- INFORMATION:
• • • • • • •
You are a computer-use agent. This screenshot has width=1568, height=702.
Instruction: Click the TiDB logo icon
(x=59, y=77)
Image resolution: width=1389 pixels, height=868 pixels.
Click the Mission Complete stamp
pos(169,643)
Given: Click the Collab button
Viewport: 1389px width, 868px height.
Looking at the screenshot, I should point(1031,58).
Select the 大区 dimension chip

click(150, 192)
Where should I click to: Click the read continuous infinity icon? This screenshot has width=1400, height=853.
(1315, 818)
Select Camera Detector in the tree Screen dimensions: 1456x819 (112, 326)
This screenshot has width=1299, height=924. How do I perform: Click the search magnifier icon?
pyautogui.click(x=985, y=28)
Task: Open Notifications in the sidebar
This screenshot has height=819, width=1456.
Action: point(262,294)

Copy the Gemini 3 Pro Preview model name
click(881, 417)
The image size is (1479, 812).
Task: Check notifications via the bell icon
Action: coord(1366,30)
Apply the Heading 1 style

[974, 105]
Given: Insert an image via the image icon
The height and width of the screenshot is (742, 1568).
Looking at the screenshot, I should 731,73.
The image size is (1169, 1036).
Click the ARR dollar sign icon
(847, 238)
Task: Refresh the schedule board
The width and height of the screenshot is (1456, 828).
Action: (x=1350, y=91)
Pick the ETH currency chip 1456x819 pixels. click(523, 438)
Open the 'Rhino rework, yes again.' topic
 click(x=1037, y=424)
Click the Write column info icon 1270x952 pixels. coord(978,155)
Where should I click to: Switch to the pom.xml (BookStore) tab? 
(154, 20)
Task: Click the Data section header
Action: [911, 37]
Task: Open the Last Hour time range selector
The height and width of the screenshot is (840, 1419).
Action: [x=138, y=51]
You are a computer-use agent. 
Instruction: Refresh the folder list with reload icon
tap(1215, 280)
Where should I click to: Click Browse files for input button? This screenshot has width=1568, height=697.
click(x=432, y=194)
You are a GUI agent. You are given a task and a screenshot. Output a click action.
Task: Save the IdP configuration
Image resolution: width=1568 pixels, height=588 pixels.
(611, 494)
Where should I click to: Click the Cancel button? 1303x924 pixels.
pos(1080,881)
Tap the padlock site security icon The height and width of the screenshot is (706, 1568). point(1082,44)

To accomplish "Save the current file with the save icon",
• • • • • • •
Please provide an exact transcription of each line from the one holding "Where should I click to: Click the Cancel" through the final line of the data above.

- RESPONSE TO THIS TASK:
Where should I click to: Click the Cancel button? 1303x924 pixels.
pos(1080,881)
Tap the padlock site security icon The height and width of the screenshot is (706, 1568). point(1082,44)

To accomplish "Save the current file with the save icon",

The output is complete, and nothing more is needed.